Her patience with and interest in the steamboat experience now vanished, she decided whatever else the mail contained would probably make her cranky, too. It was, she admitted, a short trip from agreeable to glowering. Not always, but the things people did with words, people who were probably being paid enough to know better, could give her the blues. While she would never send an affronted note to the Auto Club or anyone airing one of her pet peeves, she wished heartily that a bit more care and imagination could go into, well, everything. She was likely breaking her own directive to "let it go" by giving small matters so much attention but cripes, she thought, reverting to adolescent vocabulary which still seemed a good fit. Cripes.
Wednesday, August 3, 2016
|RubberMoon stamp image, one of mine.|
"MANIFESTO," she printed at the top of the page. She'd chosen a fresh pen so it would be less likely to skip. God, she hated a skipping pen. "Whenever possible, choose not to be an asshole." In front of the statement she printed a Roman numeral I. Something much more Biblical or academic about Roman numerals, she thought, more adamant. Like those (shudder) term papers. She had only tried to bluff her way through one once, disastrously. In her mind's vision, though, she could still see a format, indent, indent, indent. Not likely, she thought. Flush left all the way.
"II. Be grateful. Period. You don't need to say for what. Just say thank you a lot. You won't go wrong."
"III. You'll survive being a fool, if you don't do it too often."
"IV. If love wants to make you stupid, let it. We're going to be stupid anyway so we might as well have some fun."
"V. Say yes to any opportunity that requires fancy dress. Be in a play or a talent show. Go to a costume party. Carry props with you. At any moment, someone might need a fairy godmother. The pros are always prepared."
"VI. It is rude not to dance with someone who asks you. The same is not true for proposals of marriage."

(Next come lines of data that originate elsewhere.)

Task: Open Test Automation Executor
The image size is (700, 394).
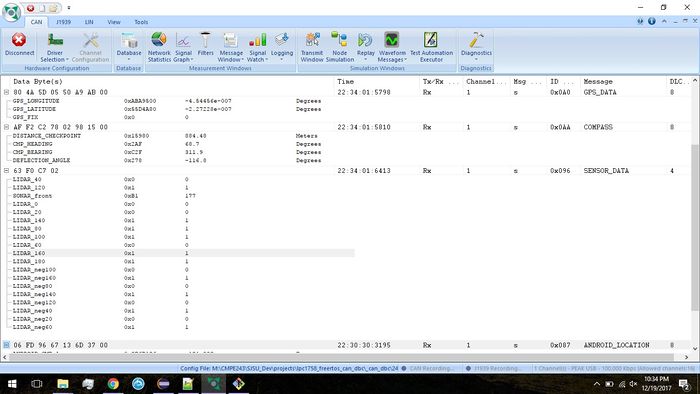Action: (x=431, y=47)
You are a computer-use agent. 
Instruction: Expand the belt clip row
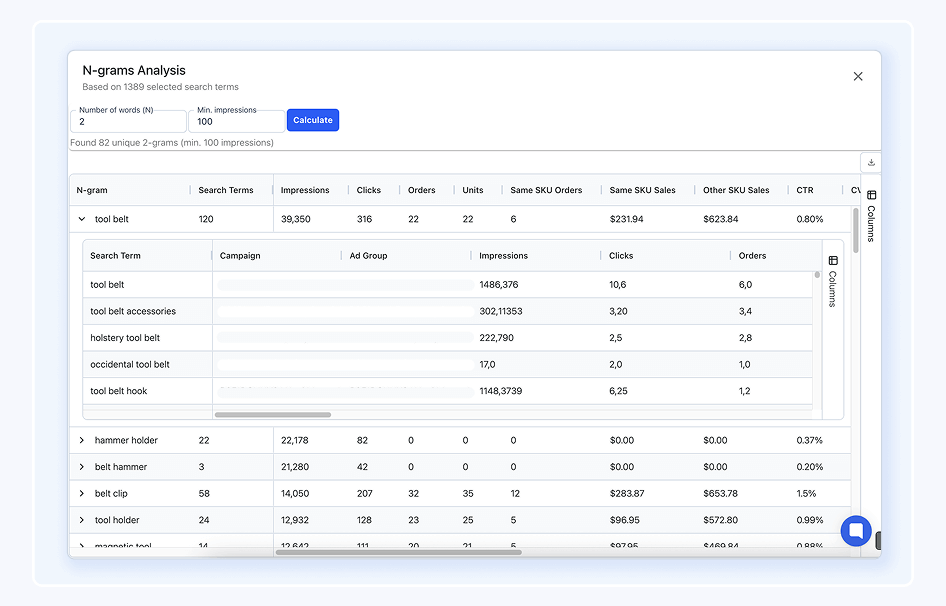82,494
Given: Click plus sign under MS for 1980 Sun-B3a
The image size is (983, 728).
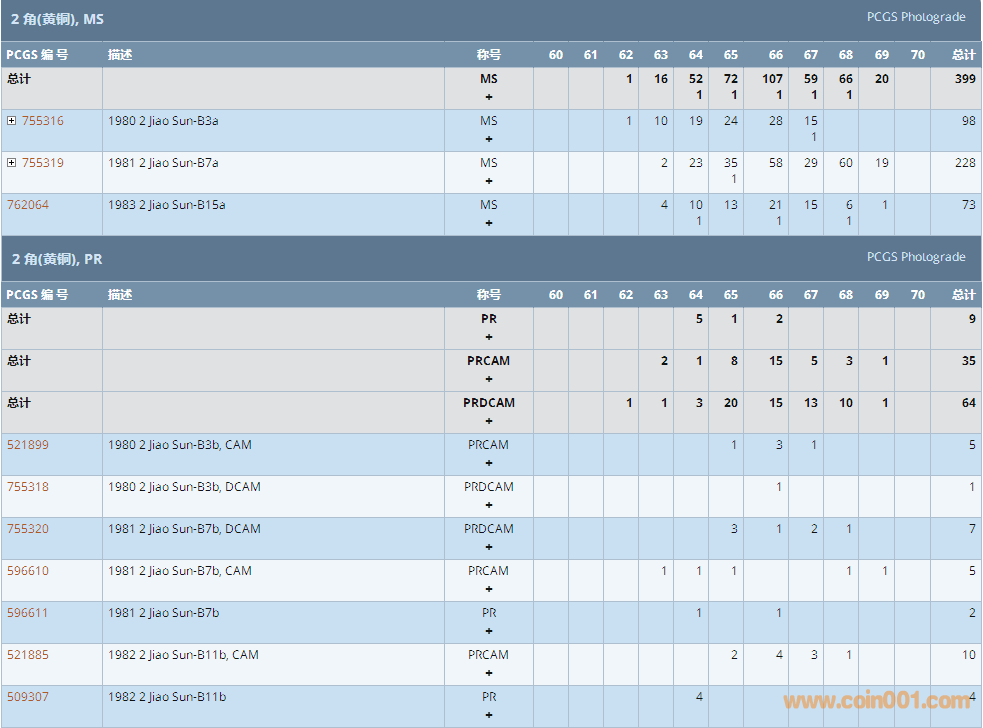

"VII. Let it go. Doesn't matter what it is, let it go. Let. It. Go."
-to be continued
Monday, August 1, 2016
|Dancers on the Eiffel Tower. This as referring source.|
If we leave ourselves open to common talk, we will find these to be days full of trouble. Maintaining a state close to calm, unworried, may not be possible, insouciance unattainable. The gravitational pull of endless debate, speculation, outrage wears at the resolve to maintain quiet dignity and business as usual. As I prefer to live a peaceful life, I not only choose my battles, I sidestep them whenever possible. One reaches a certain age with no idea how many gallons remain in the tank, just how far from here one may be able to travel before the sputtering halt. I am capable of being wasteful with various resources, many of which I took for granted for too long. I am, however, clear about the finiteness of energy, emotional, mental, spiritual and physical, and wish to expend it on what/who matters. Inviting fried brain syndrome through unanswerable questions, chasing my own tail, allowing my spirits to sink under epic unpleasantness will not do.
Is there any city on the planet so associated, historically, with what is beautiful, art-filled, love-powered, glittering, intoxicating and far, far from the madding crowd as Paris? To see the dancers, some en pointe, satin ribbons all around shining under the Paris sky while the yards of tulle in their costumes identify them in such an unambiguous way, is to remember we have choices about how to engage with the sea of life in which we tread water. I am not unconcerned nor disconnected from the politics and future of the free world. I know I have nothing to add to the rhetoric. For reasons of preserving peace of mind I will not step into it as into battle and refuse to try and shout down anyone whose opinion differs from mine. Because it is what I wish for myself, not just on this matter but generally, I feel that all of us are entitled to our preferences, without explanation, without defense.